While event marketer's goals and objectives change from one to the next, there are a handful of metrics that you should be examining. Be sure to keep these in mind during your planning process.
Expected and Actual Attendance Statistics
During the planning process a good starting point would be expected attendance, either based off of your previous attendance at an event or the estimates provided by the organizers. Planning your event with estimates you can set expectations on attendance, leads collected and ROI by using your own conversion rate benchmarks. Following up an event with statistical data analysis will help your attendance projections for future events and help to justify your event spend.
Cost Per Lead
Cost per Lead is one of the key measurements for any lead generation marketer. It's important to determine a couple of things first though. First you need to know how your organization defines a lead. A lead can be anything from a single consumer interacting with your event staff to a consumer filling out a survey, providing demographic data and contact information. Secondly you need to determine what the average cost per lead is in your industry. Once you can define a lead it's easy to take your total investment spent and divide by the number of leads collected. Once you've come up with a verifiable CPL you can then benchmark yourself against your industry, quickly determining if your campaign is a success.
Quality Leads Generated
Be careful not to fall into the trap of tracking total leads if the majority of them are unqualified and not relevant to your business. It might be easier to justify your spend if you can claim 200 leads collected but if only 50 of them are legitimate potential clients then that might be the number to work with for your calculations. It looks better to claim the 200 but that will only provide you with an unacceptably low conversion rate. Your best bet is to stick with the leads that are at least plausible potential customers.
Survey Completion/Abandonment Rate
Have you spent a great deal of time and money organizing your event schedule and created a high-friction survey that encourages abandonment? Only way to determine that is to looks closely at the survey completion/abandonment rates. A high abandonment rate can signal confusion and frustration or maybe the survey is just too long.

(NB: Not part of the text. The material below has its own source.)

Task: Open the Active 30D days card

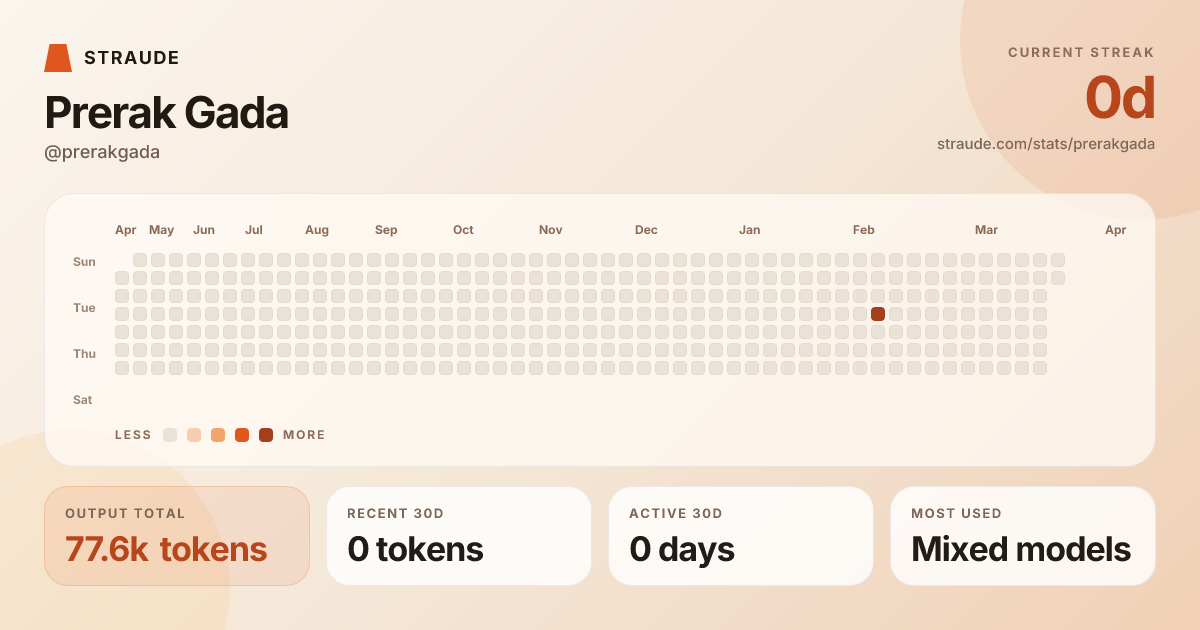Action: click(741, 536)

By understanding conversion rate and average sales price you can create ROI models prior to your event, helping you to create event goals. Typically products and services with a higher AVP such as cars, homes or financial services will have a much longer sales cycle so keep that in mind when planning your Conversion Rate and ROI. As an example, the auto industry has a long sales cycle; you can assume that all leads that are going to convert will do so in the following timeline:
25% within 90 days
50% within 180 days
75% within 270 days
100% within 365 days
The overall percentage of leads that end up becoming customers is your conversion rate, and with the timetable above will vary over time.
Social Media Shares, Retweets, Posts and Check-ins
Social media activity is a great way to measure success and promote your brand message to non-attendees. From a measurement perspective you can track hashtag usage, check-ins, photo sharing and tweets to get a better idea of your social reach. These statistics are extremely valuable insights into the expanded reach you've created, not just through the sharer, but exponentially through their personal networks and followers. It has also been shown that brand advocacy from social sharing can be considered a leading indicators of future sales.
Net Promoter Score
If your event schedule revolves around things like test drives or similar "hands-on" experiences you would be wise to survey your participants before and after their time with your product. By finding out beforehand how likely they would be to recommend or promote your product to friends and then again afterwards, you will get some useful insights into how effective your events have been. If your average NPS score "pre-test drive" was 4 and after was 8, then obviously your test drives are effectively changing the perception of an average consumer.
Return on Investment
The big one that is on every event marketer's mind is Return on Investment (ROI). For industries with extremely long sales cycles, B2B event marketing ROI should be calculated based on revenues within 12months to account for the long-tail cycle. This total revenue figure then divided by total event costs and related marketing expenses provide you with an accurate ROI. B2B average for event marketing hovers around the 3.3X ROI mark, how does your organization compare?